Simone Baum benötigt Personenschützer
Die Diplom-Verwaltungswirtin Baum ist CDU-Mitglied und seit 2000 hauptberuflich für die Stadt Köln tätig. Damit ist sie tariflich nicht mehr kündbar. 2017 wurde sie zur ersten nordrhein-westfälischen Landesvorsitzenden der ursprünglich CDU-nahen WerteUnion (WU) gewählt. 2019 überzeugte sie den ehemaligen Verfassungsschutzpräsidenten Hans-Georg Maaßen, sich ebenfalls in der WU zu engagieren. Heute ist Maaßen deren Bundesvorsitzender und Baum eine seiner Stellvertreterinnen.
Auf ihre Kündigung reagierte Simone Baum mit einer sogenannten Kündigungsschutzklage. Zum Gütetermin am Mittwoch erschien die als kämpferisch bekannte 63jährige zusammen mit ihrem Anwalt Rainer Thesen. Dabei wurde Baum auch von zwei Personenschützern begleitet.

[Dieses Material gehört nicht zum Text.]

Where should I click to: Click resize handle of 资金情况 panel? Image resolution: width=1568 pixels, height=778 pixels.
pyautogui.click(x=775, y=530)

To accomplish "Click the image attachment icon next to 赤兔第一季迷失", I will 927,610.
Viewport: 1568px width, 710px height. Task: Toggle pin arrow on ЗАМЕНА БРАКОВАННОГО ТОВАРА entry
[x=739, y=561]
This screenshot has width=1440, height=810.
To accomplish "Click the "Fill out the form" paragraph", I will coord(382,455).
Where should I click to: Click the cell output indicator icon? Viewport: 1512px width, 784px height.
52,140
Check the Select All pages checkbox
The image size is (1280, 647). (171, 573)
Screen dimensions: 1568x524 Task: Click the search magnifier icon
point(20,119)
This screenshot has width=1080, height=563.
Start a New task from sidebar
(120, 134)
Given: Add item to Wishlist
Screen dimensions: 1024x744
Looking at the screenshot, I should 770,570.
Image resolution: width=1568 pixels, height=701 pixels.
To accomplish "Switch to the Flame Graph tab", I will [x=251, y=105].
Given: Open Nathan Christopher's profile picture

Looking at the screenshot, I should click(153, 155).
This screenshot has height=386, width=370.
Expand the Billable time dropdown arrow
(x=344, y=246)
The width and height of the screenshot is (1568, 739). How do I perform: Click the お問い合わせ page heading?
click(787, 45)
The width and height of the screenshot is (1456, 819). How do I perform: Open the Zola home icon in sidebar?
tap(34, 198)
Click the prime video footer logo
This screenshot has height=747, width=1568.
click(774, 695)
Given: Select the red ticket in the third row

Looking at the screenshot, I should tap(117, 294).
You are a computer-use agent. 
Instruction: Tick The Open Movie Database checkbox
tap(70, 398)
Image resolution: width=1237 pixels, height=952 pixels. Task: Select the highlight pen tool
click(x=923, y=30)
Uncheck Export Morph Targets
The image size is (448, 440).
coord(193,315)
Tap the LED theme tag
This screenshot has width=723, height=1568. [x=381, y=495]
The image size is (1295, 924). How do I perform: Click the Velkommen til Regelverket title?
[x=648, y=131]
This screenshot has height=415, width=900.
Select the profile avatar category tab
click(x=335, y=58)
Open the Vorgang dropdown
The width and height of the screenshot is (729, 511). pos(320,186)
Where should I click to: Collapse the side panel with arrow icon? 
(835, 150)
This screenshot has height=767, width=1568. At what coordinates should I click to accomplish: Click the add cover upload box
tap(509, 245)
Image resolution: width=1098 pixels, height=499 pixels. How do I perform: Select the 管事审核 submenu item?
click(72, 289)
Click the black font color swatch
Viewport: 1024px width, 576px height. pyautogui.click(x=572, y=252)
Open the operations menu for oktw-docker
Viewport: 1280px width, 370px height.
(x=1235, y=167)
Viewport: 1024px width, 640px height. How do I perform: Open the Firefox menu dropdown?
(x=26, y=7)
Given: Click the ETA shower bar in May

„Wenn der Herr Kollege noch nicht im Bilde ist“
Aber kaum war der Schlichtungstermin im fast bis auf den letzten Platz besetzten Saal 9 eröffnet, drohte er für die Stadt Köln zur Blamage zu werden: „Ich kann da heute nur wenig dazu sagen“, räumte Marcus Michels, der Anwalt der Stadt, zur Verblüffung der Zuschauer ein. Seine fehlende Vorbereitung begründete er damit, das Mandat erst vor wenigen Tagen übernommen zu haben.
Dann bat Michels die Richterin um einen Kammertermin. Bei einem Kammertermin ist eine gütliche Einigung zwar noch immer möglich. Im Gegensatz zum Gütetermin kann es dabei jedoch zu einer Beweisaufnahme kommen, auf deren Ergebnissen das spätere Urteil basiert.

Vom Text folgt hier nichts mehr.